Atypical antipsychotics have significantly improved the quality of life for schizophrenic patients. Despite their beneficial effects, these antipsychotics induce weight gain, diabetes, and dyslipidemia. The aims of this study were to investigate the antioxidative activity of paraoxonase and assess lipid profile as a cardiovascular risk factor in patients with schizophrenia under long-term clozapine or risperidone treatment.
The study included 66 patients with schizophrenia under clozapine or risperidone treatment and 19 healthy control subjects. Serum paraoxonase activities against paraoxon (PON(PO)), phenylacetate (PON(PA)), dihydrocoumarin (PON(DHC)), serum Trolox equivalent antioxidant activity (TEAC), antioxidant gap (GAP), and lipid profile were determined.

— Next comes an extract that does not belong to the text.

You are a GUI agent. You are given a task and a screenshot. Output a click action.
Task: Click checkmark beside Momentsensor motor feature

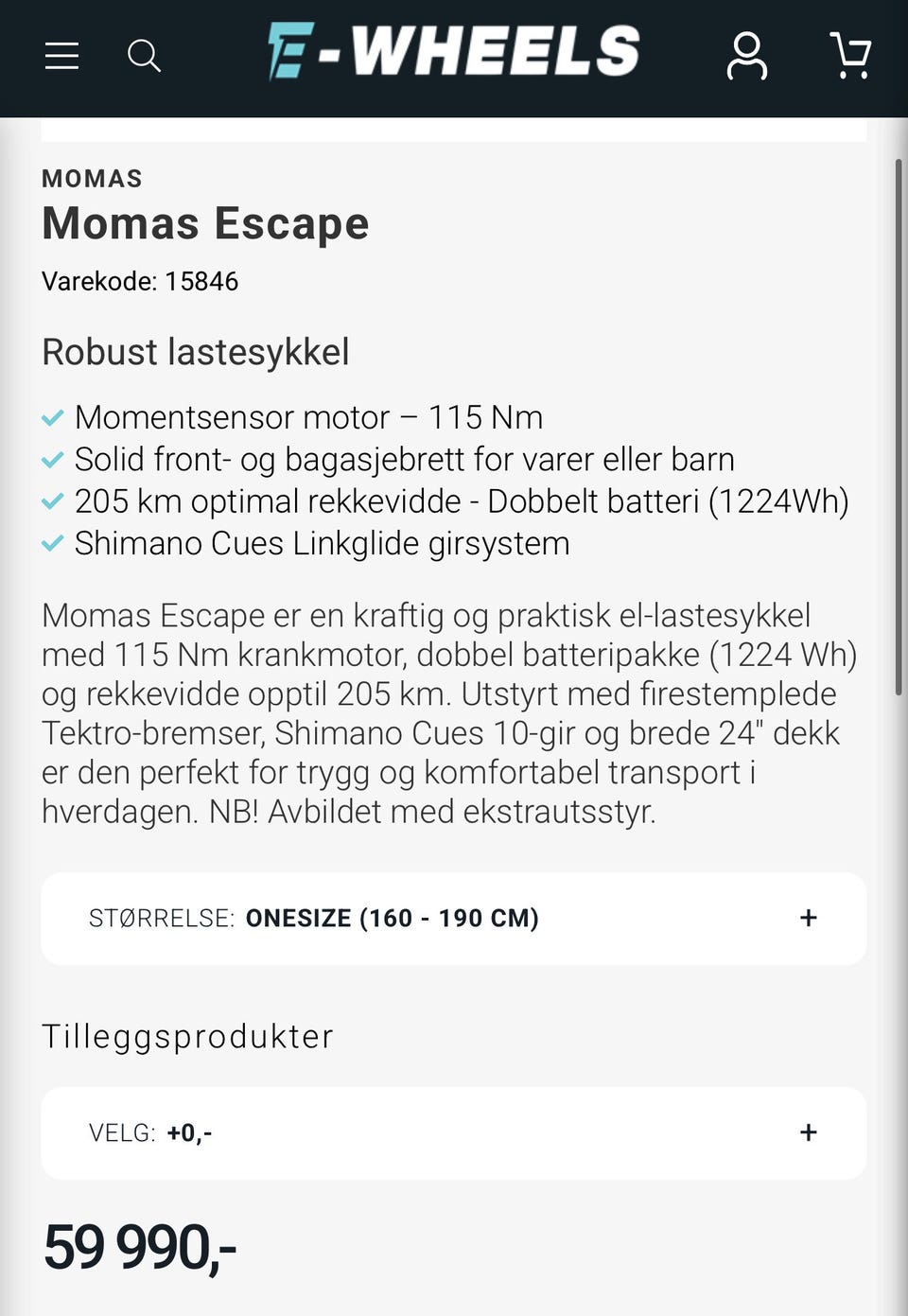[53, 417]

PON(DHC) activity was reduced in both antipsychotic drug-treated groups (clozapine 43.46 ± 1.06 U/ml, p < 0.001; risperidone 50.57 ± 1.54 U/ml, p < 0.01; control 52.27 ± 1.34 U/ml). A similar pattern was observed for the PON(DHC)/HDL-cholesterol (HDLC) ratio. On the contrary, PON(PO) and PON(PA) were increased in the treated group, but the corresponding paraoxonase/HDLC ratios were not significantly different from controls, except for PON/HDLC in the clozapine group. TEAC and GAP were only decreased in the clozapine-treated group.
In patients with schizophrenia, clozapine or risperidone treatment had different effects on various paraoxonase activities. The results of the present study suggest that patients with schizophrenia might be at increased risk for metabolic and cardiovascular disease related to reduced PON(DHC), TEAC, and GAP.